Personally, as a NEW Apple customer, and a NEW Mac user, I want Apple to be around in a number of years, and I'd like my kids to have the chance of using Mac OS X rather than ANY version of Windows.
Whilst this decision may not have been the only possibility to ensure that, it certainly seems to have been the BEST one.
Apple and Mac are gaining new CUSTOMERS, making profits when most PC makers aren't and, in the end, THAT IS BUSINESS.
The attitute of "What have you bought from me lately?" that now seems to permeate Apple will hurt the company in the long run. One of the reasons I have bought only Macintosh computers since 1985 is the expectation that they will not become obsolete, broken, door stops in three years. Apple is moving away from producing and supporting hardware that is expected to last five years or longer. Apple wants all its customers to buy new computers every three years, just like the PC clone makers. Apple wants users to buy new operating systems every two years, just like Microsoft. These attitudes are counterproductive, though they boost revenues in the short term.

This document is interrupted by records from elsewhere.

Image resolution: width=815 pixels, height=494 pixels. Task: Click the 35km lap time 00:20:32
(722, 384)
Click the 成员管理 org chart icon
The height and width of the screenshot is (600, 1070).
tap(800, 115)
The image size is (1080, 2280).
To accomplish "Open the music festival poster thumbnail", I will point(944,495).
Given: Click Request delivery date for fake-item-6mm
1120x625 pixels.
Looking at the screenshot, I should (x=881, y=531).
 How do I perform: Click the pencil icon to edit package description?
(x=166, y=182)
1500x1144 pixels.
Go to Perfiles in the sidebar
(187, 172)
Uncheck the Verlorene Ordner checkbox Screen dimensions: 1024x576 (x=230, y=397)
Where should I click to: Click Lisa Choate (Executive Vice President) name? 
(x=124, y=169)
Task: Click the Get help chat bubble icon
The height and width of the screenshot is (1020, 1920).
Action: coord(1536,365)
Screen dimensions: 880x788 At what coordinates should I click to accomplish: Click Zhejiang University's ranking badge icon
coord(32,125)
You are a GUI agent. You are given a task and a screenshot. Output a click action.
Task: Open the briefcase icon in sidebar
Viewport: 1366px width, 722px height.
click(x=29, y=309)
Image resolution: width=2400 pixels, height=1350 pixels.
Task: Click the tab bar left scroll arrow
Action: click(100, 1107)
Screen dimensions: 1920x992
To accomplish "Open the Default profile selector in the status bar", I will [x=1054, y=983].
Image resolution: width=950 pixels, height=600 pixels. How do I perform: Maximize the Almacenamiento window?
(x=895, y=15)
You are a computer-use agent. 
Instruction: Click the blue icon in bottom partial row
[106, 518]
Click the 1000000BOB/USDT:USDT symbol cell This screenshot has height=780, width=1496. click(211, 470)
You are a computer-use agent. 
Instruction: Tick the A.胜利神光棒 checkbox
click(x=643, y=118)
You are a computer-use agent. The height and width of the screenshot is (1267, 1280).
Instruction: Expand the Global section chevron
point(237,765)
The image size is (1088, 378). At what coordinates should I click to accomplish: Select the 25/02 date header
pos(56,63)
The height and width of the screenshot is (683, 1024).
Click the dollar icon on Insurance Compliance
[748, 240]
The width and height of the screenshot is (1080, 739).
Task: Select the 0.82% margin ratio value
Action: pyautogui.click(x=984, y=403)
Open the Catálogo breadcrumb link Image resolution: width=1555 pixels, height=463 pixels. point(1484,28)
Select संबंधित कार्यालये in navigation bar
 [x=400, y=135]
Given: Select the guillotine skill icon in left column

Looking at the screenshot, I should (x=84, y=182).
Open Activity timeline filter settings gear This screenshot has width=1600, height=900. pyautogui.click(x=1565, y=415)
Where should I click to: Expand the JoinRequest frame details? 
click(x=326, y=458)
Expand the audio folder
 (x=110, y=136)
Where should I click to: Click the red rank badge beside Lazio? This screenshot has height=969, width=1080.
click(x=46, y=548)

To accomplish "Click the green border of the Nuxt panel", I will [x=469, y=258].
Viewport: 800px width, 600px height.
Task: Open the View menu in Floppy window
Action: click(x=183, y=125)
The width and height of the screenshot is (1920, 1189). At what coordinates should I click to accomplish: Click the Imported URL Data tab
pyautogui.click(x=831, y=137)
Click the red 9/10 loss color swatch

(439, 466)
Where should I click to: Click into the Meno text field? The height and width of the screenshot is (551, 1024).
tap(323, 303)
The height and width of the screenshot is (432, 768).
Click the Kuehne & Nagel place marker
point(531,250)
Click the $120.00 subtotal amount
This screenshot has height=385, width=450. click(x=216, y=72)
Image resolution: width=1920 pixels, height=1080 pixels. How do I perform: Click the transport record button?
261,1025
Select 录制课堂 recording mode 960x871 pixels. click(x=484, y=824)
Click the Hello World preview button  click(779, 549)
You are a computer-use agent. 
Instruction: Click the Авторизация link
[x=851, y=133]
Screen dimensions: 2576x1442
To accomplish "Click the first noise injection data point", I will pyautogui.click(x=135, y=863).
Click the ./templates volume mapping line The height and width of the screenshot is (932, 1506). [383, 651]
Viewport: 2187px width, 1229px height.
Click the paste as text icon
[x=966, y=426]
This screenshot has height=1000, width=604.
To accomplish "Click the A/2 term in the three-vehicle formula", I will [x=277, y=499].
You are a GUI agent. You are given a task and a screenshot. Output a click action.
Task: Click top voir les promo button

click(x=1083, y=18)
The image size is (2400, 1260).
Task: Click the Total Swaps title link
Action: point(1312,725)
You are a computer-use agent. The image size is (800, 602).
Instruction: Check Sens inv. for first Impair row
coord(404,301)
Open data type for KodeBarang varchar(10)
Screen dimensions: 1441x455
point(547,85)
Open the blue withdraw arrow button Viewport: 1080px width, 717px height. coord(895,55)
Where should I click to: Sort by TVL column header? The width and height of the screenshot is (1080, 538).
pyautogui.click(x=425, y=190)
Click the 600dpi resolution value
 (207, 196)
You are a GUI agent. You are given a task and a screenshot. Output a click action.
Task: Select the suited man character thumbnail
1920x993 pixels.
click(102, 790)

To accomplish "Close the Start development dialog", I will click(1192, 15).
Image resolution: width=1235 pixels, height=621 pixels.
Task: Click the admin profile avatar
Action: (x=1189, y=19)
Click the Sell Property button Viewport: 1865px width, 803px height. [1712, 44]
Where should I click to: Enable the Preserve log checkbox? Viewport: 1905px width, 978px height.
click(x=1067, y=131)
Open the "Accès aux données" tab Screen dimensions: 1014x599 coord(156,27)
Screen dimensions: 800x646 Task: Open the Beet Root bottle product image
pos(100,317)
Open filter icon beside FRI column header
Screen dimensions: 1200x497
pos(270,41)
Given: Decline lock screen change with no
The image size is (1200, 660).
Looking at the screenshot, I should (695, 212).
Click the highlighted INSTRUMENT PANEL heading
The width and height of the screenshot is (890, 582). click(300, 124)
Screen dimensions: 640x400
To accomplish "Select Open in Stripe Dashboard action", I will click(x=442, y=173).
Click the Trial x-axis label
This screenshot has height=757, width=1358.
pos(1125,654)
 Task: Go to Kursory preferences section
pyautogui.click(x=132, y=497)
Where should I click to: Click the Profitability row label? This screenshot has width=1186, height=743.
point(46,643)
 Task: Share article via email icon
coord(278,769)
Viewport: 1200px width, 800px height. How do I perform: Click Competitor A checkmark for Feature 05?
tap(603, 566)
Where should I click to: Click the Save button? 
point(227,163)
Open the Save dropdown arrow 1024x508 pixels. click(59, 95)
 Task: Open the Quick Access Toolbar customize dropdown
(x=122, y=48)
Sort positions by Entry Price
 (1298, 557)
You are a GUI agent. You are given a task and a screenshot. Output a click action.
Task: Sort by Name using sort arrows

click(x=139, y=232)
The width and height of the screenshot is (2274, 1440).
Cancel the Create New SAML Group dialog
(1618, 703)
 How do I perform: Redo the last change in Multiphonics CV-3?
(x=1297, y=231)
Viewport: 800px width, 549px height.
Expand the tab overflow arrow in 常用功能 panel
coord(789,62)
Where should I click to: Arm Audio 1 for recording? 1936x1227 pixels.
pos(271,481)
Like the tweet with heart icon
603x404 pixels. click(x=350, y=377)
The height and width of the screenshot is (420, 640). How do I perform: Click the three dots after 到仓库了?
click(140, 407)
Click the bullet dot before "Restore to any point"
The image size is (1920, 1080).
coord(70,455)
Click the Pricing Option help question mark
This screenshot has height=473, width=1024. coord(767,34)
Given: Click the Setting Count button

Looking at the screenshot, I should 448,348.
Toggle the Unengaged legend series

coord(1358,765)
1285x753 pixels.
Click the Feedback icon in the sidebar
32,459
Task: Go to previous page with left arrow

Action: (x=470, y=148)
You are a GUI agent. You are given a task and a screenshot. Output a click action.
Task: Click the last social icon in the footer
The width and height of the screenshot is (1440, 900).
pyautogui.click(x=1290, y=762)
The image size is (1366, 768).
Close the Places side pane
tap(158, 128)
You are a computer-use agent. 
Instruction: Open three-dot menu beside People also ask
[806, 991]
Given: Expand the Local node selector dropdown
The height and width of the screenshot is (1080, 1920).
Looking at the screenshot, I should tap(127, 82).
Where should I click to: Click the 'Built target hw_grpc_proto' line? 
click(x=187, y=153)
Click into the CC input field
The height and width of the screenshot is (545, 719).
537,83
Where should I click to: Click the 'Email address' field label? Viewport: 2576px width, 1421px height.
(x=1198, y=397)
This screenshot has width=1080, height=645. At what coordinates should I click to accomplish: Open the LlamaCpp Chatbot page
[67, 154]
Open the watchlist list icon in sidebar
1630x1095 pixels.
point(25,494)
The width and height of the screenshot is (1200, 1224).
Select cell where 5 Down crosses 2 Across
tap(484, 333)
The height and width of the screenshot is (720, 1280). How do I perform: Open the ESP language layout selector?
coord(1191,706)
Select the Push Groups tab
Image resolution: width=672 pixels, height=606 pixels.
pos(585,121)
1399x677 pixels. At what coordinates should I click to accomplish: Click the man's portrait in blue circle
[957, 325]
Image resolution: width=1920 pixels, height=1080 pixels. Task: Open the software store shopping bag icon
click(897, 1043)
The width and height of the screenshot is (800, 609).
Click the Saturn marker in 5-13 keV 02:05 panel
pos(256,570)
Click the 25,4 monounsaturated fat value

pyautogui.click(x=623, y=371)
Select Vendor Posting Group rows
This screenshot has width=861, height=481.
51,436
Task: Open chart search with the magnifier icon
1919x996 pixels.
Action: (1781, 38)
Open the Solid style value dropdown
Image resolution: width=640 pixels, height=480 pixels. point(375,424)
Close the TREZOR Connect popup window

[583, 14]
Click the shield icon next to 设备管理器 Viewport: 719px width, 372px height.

The investment world is unimpressed with Apple's recent changes. Apple stock is back down to $14 a share (little more than the value of its liquid assets). Investors feel that Apple itself is worth nothing. This probably is not correct, but it is a sign of how little confidence investors place in the current and future appeal of Apple's hardware and software.
Out of interest, how long do you think Apple should have continued to use the Mac OS 9 codebase? Until 2005? 2010? 2050? Answers please...
My essay was not written to sing praises of OS 9 and condemn OS X. I wrote the essay after Microsoft and other vendors complained that sales of their OS X-compatible applications were lower than predicted. My essay explained some of the reasons why many Macintosh owners feel that the advantages of OS X are outweighed by its disadvantages and why some OS X users are still using older applications under Classic. Why should I and other Macintosh owners jump on the OS X bandwagon when it offers us so little? Why are users such as yourself upset with Mac owners who don't think OS X is wonderful? We do not need intra-platform warfare; we take enough flak from Windows users.
A few million Macintosh users find that OS X meets their needs. I am happy for them and hope that millions more buy new Macs running OS X. I just won't be joining that group for a while.
Since PowerBooks have just about the highest profit margin of any Apple product, it's hard to believe salespersons would ignore a serious buyer. I've never had a salesperson ignore me after stating that I plan to buy something. Perhaps you need to be a tad more assertive.